Write a Python function to extract the data from the CSV file using Pandas. If there are any issues (e.g., file not found), log the error and raise it for further investigation.

In [15]:
import logging
import pandas as pd

# Configure logging
logging.basicConfig(level=logging.INFO, filename='pipeline.log',filemode='w',format='%(asctime)s - %(levelname)s - %(message)s')
# Extract data from the CSV file

def extract_data():
    try:
        logging.info("Extracting sales data.csv")
        data = pd.read_csv('./sample_data/salesee.csv')
        logging.info("data extracted successfully")
        return data
    except FileNotFoundError as e:
        logging.error(f"Error: File not found - {e}")
        raise
    except Exception as e:
        logging.error(f"Unexpected error during data extraction: {e}")
        raise


In [30]:
data=extract_data()
data

Unnamed: 0,date,product id,sales amount,store location
0,2/5/2025,P001,150,New York
1,2/5/2025,P002,300,Los Angeles
2,2/5/2025,P003,450,Chicago
3,2/5/2025,P004,600,Houston
4,2/5/2025,P005,750,Seattle
5,2/5/2025,P001,900,New York
6,2/5/2025,P002,950,Los Angeles
7,2/6/2025,P001,150,New York
8,2/6/2025,P002,300,Los Angeles
9,2/6/2025,P003,450,Chicago


In [2]:
sales_df=extract_data()
sales_df

Unnamed: 0,transaction_id,customer_id,product_id,quantity,price
0,T001,C001,P001,2,100
1,T002,C002,P002,1,200
2,T003,C001,P003,3,50


# Step 3: Transform Data

Transform the extracted data by calculating the total revenue for each transaction as quantity * price.

In [3]:
def transform_data(sales_df):
    try:
        logging.info("transforming data")
        sales_df['total_revenue']=sales_df['quantity']*sales_df['price']
        logging.info("transforming data is successfully completed")
        return sales_df
    except Exception as e:
        logging.error(f"Unexpected error during data extraction: {e}")
        raise
        

In [4]:
transformed_sales_df=transform_data(sales_df)
transformed_sales_df

Unnamed: 0,transaction_id,customer_id,product_id,quantity,price,total_revenue
0,T001,C001,P001,2,100,200
1,T002,C002,P002,1,200,200
2,T003,C001,P003,3,50,150


# Step 4: Load Data into MongoDB

Use PyMongo to load the transformed data into a MongoDB collection.
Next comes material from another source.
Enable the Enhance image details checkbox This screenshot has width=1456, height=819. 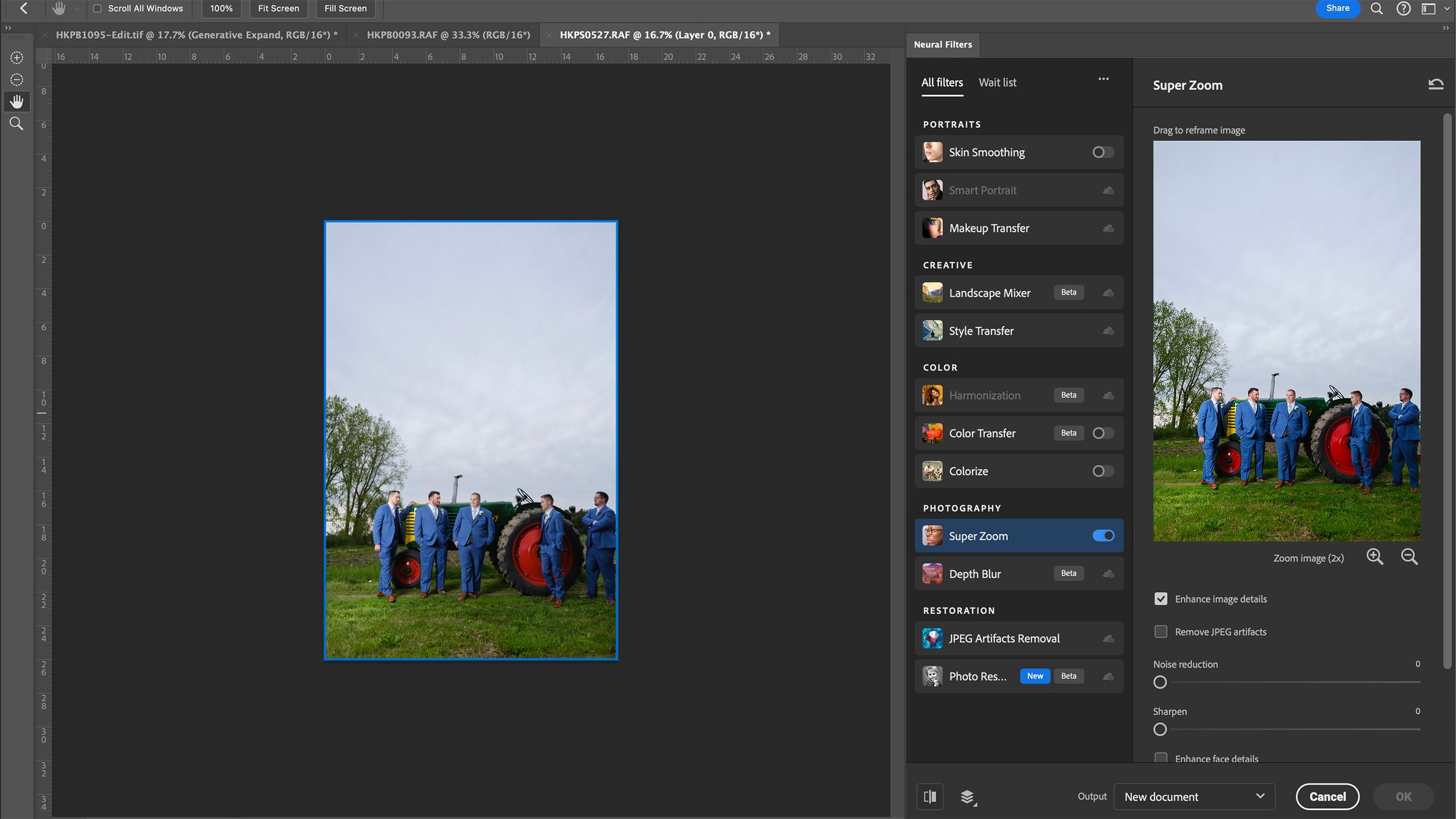1160,598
Implement error handling to log any connection or data insertion issues.

In [5]:
from pymongo import MongoClient
from datetime import datetime
import time


In [6]:

def load_data(sales_df,retries=3,delay=5):
    for i in range(retries):
        try:
            connection_string="mongodb+srv://gassaf2:dbUserPassword@cluster0.xjx2q.mongodb.net/?retryWrites=true&w=majority&appName=Cluster0"
            # Connect to the MongoDB Atlas cluster
            client = MongoClient(connection_string)
            # Access a specific database
            db = client['e-commerce']
            # Access a the collection sales within the database
            sales = db['sales']
            #Load the data in sales
            # Convert DataFrame to dictionary format
            sales_dict = sales_df.to_dict(orient="records")
            # Insert the patients data into MongoDB
            logging.info("start inserting the data into MongoDB")
            sales.insert_many(sales_dict)
            logging.info("Inserting data is successfully completed")
            print("Data loaded in MongoDB sucessfully")
            break
        except ConnectionError as e:
            logging.error(f"Unexpected error during data insertion: {e}")
            print(f"Connection failed: {e}. Retrying in {delay} seconds...")
            
            time.sleep(delay)
        except Exception as e:
            logging.error(f"Error loading data into MongoDB: {e}")
            print(f"Error loading data into MongoDB: {e}")
            raise
     

In [7]:
load_data(transformed_sales_df)

Data loaded in MongoDB sucessfully